Let \( C \triangleq \sum_{k=1}^n |c_k| \). A sufficient condition to be within a relative band \( |y(t)-y_\infty| \le \delta |y_\infty| \) is:

\[ C e^{-\sigma t} \le \delta |y_\infty| \;\Rightarrow\; t \ge \frac{1}{\sigma}\ln\!\left(\frac{C}{\delta |y_\infty|}\right). \]

This inequality makes the dominant-pole intuition precise: the smallest magnitude real part (closest pole to the imaginary axis) governs the asymptotic transient decay and therefore dominates settling time, up to a logarithmic constant.

In practice, when a dominant complex conjugate pair exists, engineers often map the pair to an equivalent second-order model and use the closed-form approximations for \(t_s\) and \(M_p\).

7. Computing Metrics from Sampled Responses (Algorithmic View)

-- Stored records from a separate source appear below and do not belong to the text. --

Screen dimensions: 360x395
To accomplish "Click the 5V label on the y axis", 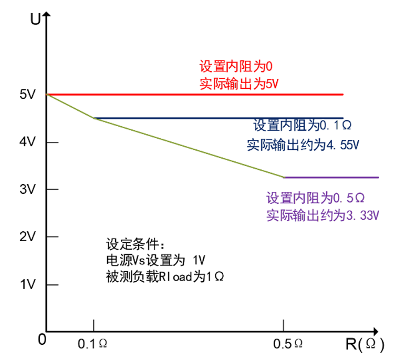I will [27, 95].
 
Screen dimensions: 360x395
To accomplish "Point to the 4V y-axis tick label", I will [27, 142].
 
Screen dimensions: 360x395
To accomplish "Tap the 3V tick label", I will [27, 190].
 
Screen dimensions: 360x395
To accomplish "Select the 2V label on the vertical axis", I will [27, 237].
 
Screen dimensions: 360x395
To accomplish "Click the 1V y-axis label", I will [27, 284].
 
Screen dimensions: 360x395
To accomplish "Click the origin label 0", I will [41, 340].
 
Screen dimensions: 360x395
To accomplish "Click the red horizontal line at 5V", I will [210, 95].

In simulation and experiments, \( y(t) \) is typically available as discrete samples \( (t_i, y_i) \). A robust approach estimates \( y_\infty \) from the tail of the response and then computes thresholds and extrema.

flowchart TD
  S["Obtain sampled response: (t[i], y[i])"] --> F["Estimate y_inf from last N samples"]
  F --> N1["Normalize: y_norm = (y - y0)/(y_inf - y0)"]
  N1 --> R1["Find first crossing of 0.1 \nand 0.9 -> t10, t90"]
  R1 --> TR["Rise time: t_r = t90 - t10"]
  N1 --> OS["Overshoot: y_peak = max(y); \nM_p = (y_peak - y_inf)/abs(y_inf - y0)"]
  N1 --> TS["Settling: find smallest T such that \n|y(t)-y_inf| <= delta*|y_inf-y0| \nfor all t>=T"]
  F --> ESS["Steady-state error: e_ss = A - y_inf \n(or reference minus final output)"]
        

Two practical details matter:

  • Interpolation: threshold crossings are between samples; linear interpolation reduces discretization bias.
  • Settling logic: scan backward from the end to find the last time the response exits the tolerance band; the settling time is the time immediately after this last exit.

8. Python Lab — Step Response and Metric Extraction

We use two approaches: (i) library-based simulation via python-control and (ii) metric computation from scratch.


import numpy as np

def step_metrics(t, y, A=1.0, delta=0.02, tail_frac=0.1):
    """
    Compute rise time (10-90), settling time (delta band), overshoot, steady-state error.
    Assumes t is increasing and y is step response to a step of amplitude A.
    """
    t = np.asarray(t).astype(float)
    y = np.asarray(y).astype(float)
    if t.ndim != 1 or y.ndim != 1 or t.size != y.size:
        raise ValueError("t and y must be 1D arrays of the same length")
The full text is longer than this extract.